### Text to read:
>> begin

[SERVER-211] TTL collections Created: 05/Aug/09  Updated: 12/Jul/16  Resolved: 27/May/12

Status: Closed
Project: Core Server
Component/s: Usability
Affects Version/s: None
Fix Version/s: 2.1.2

Type: New Feature Priority: Major - P3
Reporter: Michael Dirolf Assignee: Eliot Horowitz (Inactive)
Resolution: Done Votes: 144
Labels: rn
Remaining Estimate: Not Specified
Time Spent: Not Specified
Original Estimate: Not Specified

Issue Links:
Depends
Related
related to DOCS-204 TTL Collections Closed
related to SERVER-2654 Allows sharded capped collections Closed
is related to SERVER-6700 Allow updates to expireAfterSeconds f... Closed
is related to SERVER-6701 TTL expiration using _id index Closed
Participants:

 Description   

For each collection have a filter such that any document matching that filter is deleted.

This is not for capped collections, but regular collections.



 Comments   
Comment by auto [ 06/Aug/12 ]

Author:

{u'date': u'2012-08-06T09:03:20-07:00', u'email': u'matulef@10gen.com', u'name': u'Kevin Matulef'}

Message: SERVER-211 more tests for TTL collections
Branch: master
https://github.com/mongodb/mongo/commit/0d89bf4b199ababfa63b72ef848146769cee81b4

Comment by Eliot Horowitz (Inactive) [ 27/May/12 ]

@pablo - background task is once a minute. once it deletes, its immediate

Comment by Pablo Molnar [ 23/May/12 ]

@Eliot what I mean is how much delay is expected to a time exceeded message to gets really deleted. In terms of seconds? milliseconds? thx

Comment by Eliot Horowitz (Inactive) [ 22/May/12 ]

@pablo - not sure what you mean

Comment by Pablo Molnar [ 22/May/12 ]

@Eliot, What is the expire accuracy expected?

Comment by Hasan Tayyar BESIK [ 22/May/12 ]

This is the most usefull feature in redis.

Comment by Eliot Horowitz (Inactive) [ 21/May/12 ]

The reason why that may have failed are numerous, and I don't think this will be similar in performance.
For example, if you did that daily, and it hard to delete ~40M records, if may have been trying to do that in a single transaction, which is incredibly expensive.

So this should work well for this.

Remember, if you're using pure time data (like logs) you can use a capped collection.

Comment by João Pedro Ataíde Fonseca [ 21/May/12 ]

@Eliot - Of course you know how the engine will query and delete the olde records, so apologies in advance, I'm just trying to understand how this TTL feature will be in terms of performance.

I once built a system using a relational database - think of it as a massive log file, where you could make ad hoc queries based on some of the fields. The system was writing 600 records/second, about 2 million per hour, 50 million per day.

Disk space was limited, so I had to delete data older than 15 days. Simple approach: "DELETE * FROM my_table WHERE timestamp < ?", but try doing that in a table with 700 million records, being written at a rate of 600/sec...

So, I was hoping for something a little more clever - space used by expired records would automatically be made available, without any background "DELETE * FROM ..." operations.

Do you think your method will handle these kinds of numbers?

>> end

### Data supplied:
>> begin

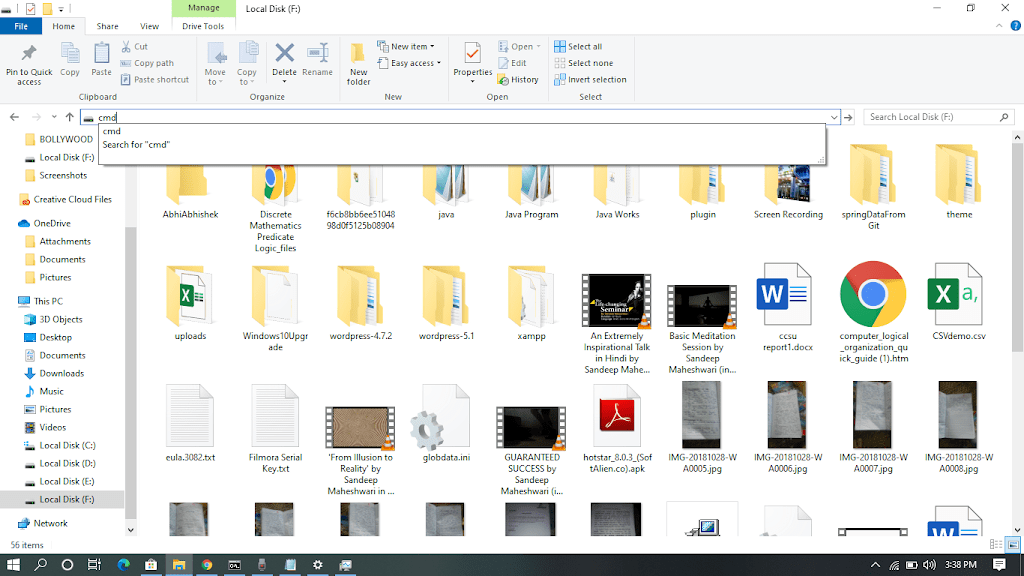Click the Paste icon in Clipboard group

>> end
>> begin

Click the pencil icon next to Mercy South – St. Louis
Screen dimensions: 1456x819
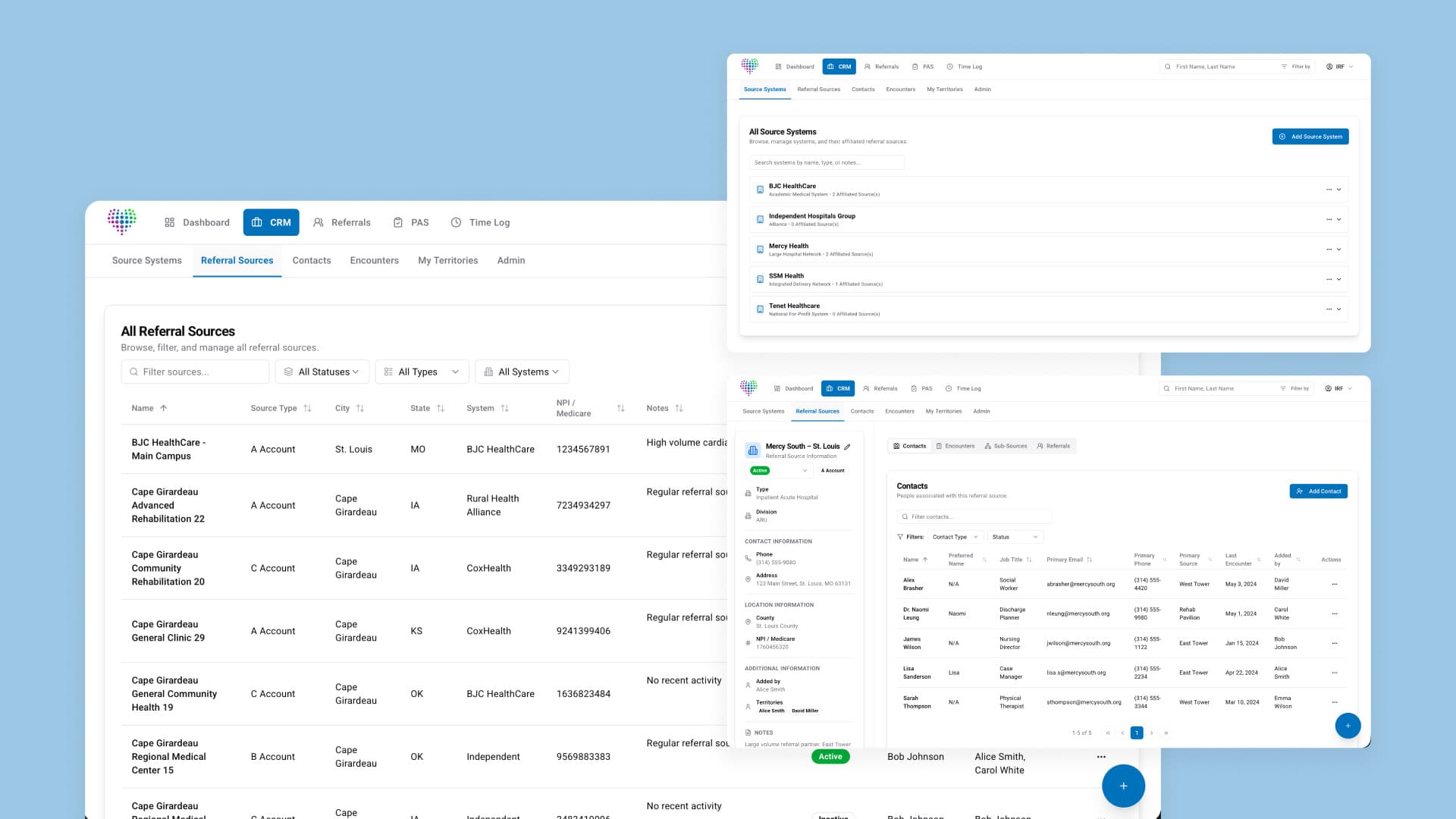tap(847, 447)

>> end

### Work to complete:
a – List the issue keys of every issue that the TTL collections issue page links as related.
b – Retype the part of the TTL collections issue page starting with "Comment by Hasan" and going on through "well for this.".
c – Does the TTL collections issue page support each statement? (i) The fix version is 2.1.2. (ii) The description says the feature is meant for capped collections. (iii) The background task runs once an hour.
The material above stands apart from the TTL collections issue page.

### Responses:
a – DOCS-204, SERVER-2654, SERVER-6700, SERVER-6701

b –
Comment by Hasan Tayyar BESIK [ 22/May/12 ]

This is the most usefull feature in redis.

Comment by Eliot Horowitz (Inactive) [ 21/May/12 ]

The reason why that may have failed are numerous, and I don't think this will be similar in performance.
For example, if you did that daily, and it hard to delete ~40M records, if may have been trying to do that in a single transaction, which is incredibly expensive.

So this should work well for this.

c –
(i) Yes: "Fix Version/s: 2.1.2"
(ii) No: "This is not for capped collections, but regular collections."
(iii) No: "background task is once a minute"